▶ [Required work]: Exact wording is needed for every line from the one holding "Instruction: Click the" to the end of the records below; write those lines out and omit the pictures.

▶ [Supplied material]:
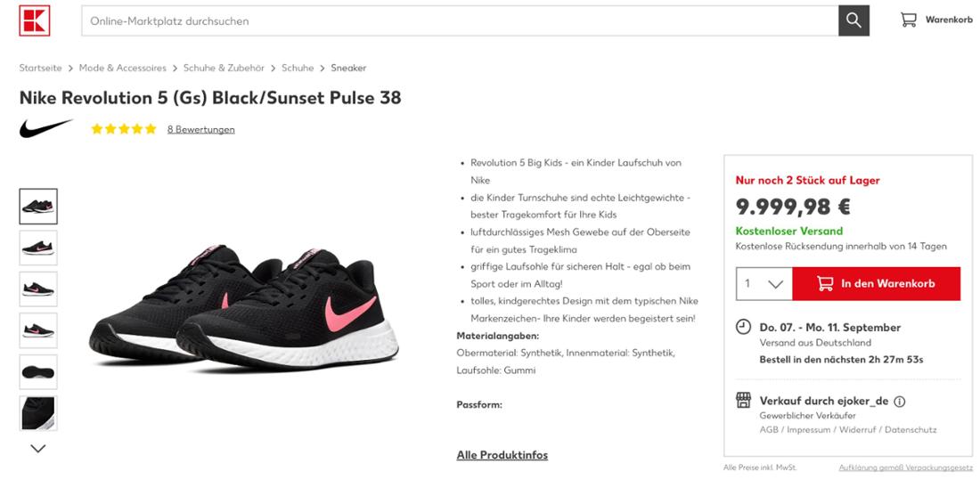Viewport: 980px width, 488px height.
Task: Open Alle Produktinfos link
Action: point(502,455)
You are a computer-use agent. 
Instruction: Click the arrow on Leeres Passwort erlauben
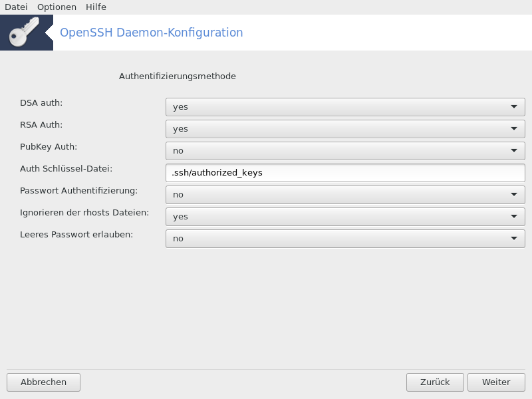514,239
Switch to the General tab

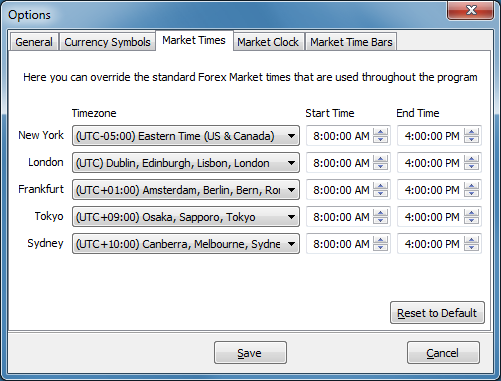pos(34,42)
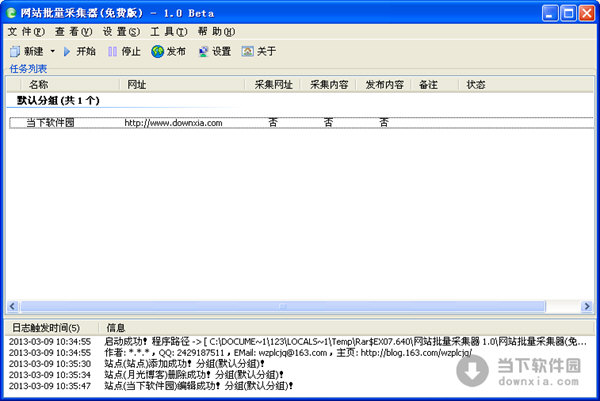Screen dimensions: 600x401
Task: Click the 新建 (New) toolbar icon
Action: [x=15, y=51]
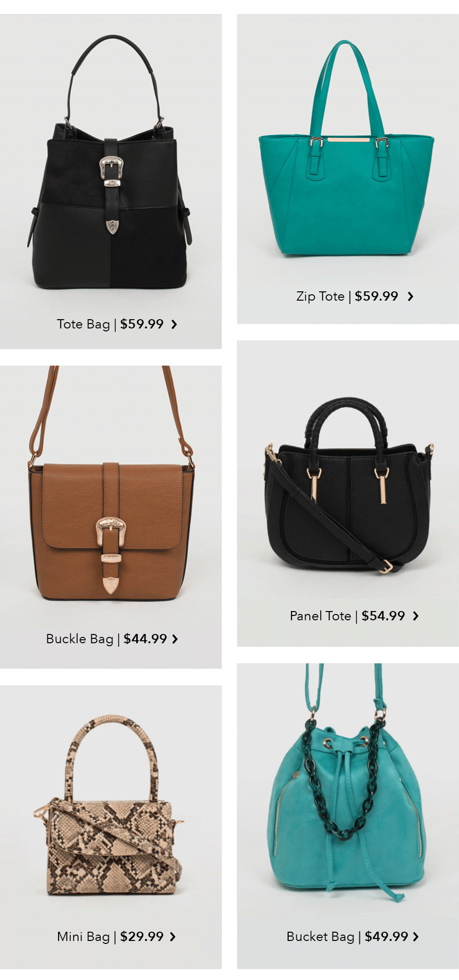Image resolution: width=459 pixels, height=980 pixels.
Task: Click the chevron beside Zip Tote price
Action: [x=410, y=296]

▶ [Written solution]:
Instruction: Click the arrow on Leeres Passwort erlauben
514,239
Switch to the General tab

pos(34,42)
Screen dimensions: 600x401
Task: Click the 新建 (New) toolbar icon
Action: [x=15, y=51]
Image resolution: width=459 pixels, height=980 pixels.
Task: Click the chevron beside Zip Tote price
Action: [x=410, y=296]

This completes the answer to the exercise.